1 Introduction

In recent years, with the development of power electronic technology, AC servo system has been paid more and more attention and research. The PMSM has the advantages of small size, high efficiency, and high power density, which plays an important role in AC servo system and has been widely used in high-performance drive system (Yu et al. 2015; Du et al. 2014; Yang and Wang 2014). At present, FOC or direct torque control (DTC) is usually used in the drives of PMSM for control strategy. However, either for the control strategy, the speed and the rotor position angle are required. At present, there are two schemes for obtaining the two parameters, namely the sensors and sensorless. In sensor, this can directly obtain the position information through installing encoder and hall sensor. But this scheme will undoubtedly increase the cost of the design of the system, and the adaptability is also relatively weak. In sensorless, first proposed and most simple method is back electromotive force, but at the low speed, the back electromotive force is small and the accuracy is not high. Another more mature method is high-frequency signal injection. This approach relies on external incentives and also does not apply at high speed (Yu et al. 2015). With the development of modern control theory, sliding mode observer, MRAS, Kalman filter, and other sensorless scheme are also developed (Guo 2013). These methods are more and more concerned by researchers for their good robustness.

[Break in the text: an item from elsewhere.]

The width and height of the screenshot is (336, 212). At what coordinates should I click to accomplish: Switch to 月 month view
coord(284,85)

On the other hand, with the increase in temperature, the resistance and inductance of the motor windings will change (Chen et al. 2015; Rashed et al. 2007). For sensorless control, these parameters are very important. So, it is necessary to identify these parameters at the same time as estimating speed.

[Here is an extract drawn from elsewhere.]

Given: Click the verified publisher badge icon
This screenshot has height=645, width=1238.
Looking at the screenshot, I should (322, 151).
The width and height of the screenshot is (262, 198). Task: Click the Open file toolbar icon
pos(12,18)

MRAS has the advantages of simple algorithm, easy to implement in the digital control system, and has the advantages of faster adaptive speed. This has been proposed and applied to the PMSM sensorless control (Qi et al. 2007). There are two different models. One is the reference model and the other is the adjustable model including the identified parameters. The deviation signal of the output of the two models send to the adaptive mechanism and then the output of the adaptive mechanism are the identified parameters (Wang et al. 2014). From the current research, the emphases of MRAS method parameter identification are the establishment of adjustable model and the construction of adaptive law in adaptive mechanism. They are related to the accuracy of the identification and the stability of the system.

For speed estimation, there are two equations as adjustable model. One is stator flux linkage equation Qi (2007) and another is stator current equation. However, for parameters identification, there is only stator current equation. So, this paper chooses stator current equation as adjustable model. For the adaptive law, there are also two method, Lyapunov stability and the Popov stability, respectively. There is a PI regulator in adaptive law using Popov stability. But using Lyapunov stability, there is only a integrator (Liu 2011; Liu et al. 2010).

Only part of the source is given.